> _SUPPLIED MATERIAL_:
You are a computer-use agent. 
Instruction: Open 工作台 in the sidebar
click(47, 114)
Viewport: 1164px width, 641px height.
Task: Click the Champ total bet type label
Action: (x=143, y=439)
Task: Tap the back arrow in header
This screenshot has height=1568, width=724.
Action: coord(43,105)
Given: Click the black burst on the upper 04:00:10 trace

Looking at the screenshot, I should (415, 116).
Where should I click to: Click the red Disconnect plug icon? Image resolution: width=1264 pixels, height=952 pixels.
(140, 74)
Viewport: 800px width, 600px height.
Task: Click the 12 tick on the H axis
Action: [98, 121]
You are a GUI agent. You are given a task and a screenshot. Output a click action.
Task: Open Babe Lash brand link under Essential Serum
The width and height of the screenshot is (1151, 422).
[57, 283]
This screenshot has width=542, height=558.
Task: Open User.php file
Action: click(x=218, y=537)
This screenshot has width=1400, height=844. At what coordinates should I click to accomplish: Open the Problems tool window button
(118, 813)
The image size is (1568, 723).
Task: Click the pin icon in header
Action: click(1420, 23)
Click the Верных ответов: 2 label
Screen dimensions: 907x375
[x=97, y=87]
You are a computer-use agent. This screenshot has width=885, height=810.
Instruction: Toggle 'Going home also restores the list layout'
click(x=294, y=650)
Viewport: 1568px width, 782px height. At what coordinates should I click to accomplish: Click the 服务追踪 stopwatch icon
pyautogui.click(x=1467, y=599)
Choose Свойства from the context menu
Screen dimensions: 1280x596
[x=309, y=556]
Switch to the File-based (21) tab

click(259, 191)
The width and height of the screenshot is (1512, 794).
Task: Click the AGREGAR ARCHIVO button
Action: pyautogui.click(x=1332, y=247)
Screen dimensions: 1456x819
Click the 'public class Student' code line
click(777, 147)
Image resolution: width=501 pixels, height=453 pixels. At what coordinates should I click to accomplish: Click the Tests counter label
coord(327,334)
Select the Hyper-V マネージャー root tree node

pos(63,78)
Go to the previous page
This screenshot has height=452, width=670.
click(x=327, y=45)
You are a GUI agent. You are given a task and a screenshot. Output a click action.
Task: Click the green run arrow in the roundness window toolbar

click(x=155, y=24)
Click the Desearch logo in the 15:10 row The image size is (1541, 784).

> _WHAT THIS TASK INVOLVES_: Reproduce verbatim the portion of the material that runs from the line containing "Switch to the File-based (21) tab" through the last line of the material, with both of those lines included.

> _EXERCISE OUTPUT_:
Switch to the File-based (21) tab

click(259, 191)
The width and height of the screenshot is (1512, 794).
Task: Click the AGREGAR ARCHIVO button
Action: pyautogui.click(x=1332, y=247)
Screen dimensions: 1456x819
Click the 'public class Student' code line
click(777, 147)
Image resolution: width=501 pixels, height=453 pixels. At what coordinates should I click to accomplish: Click the Tests counter label
coord(327,334)
Select the Hyper-V マネージャー root tree node

pos(63,78)
Go to the previous page
This screenshot has height=452, width=670.
click(x=327, y=45)
You are a GUI agent. You are given a task and a screenshot. Output a click action.
Task: Click the green run arrow in the roundness window toolbar

click(x=155, y=24)
Click the Desearch logo in the 15:10 row The image size is (1541, 784).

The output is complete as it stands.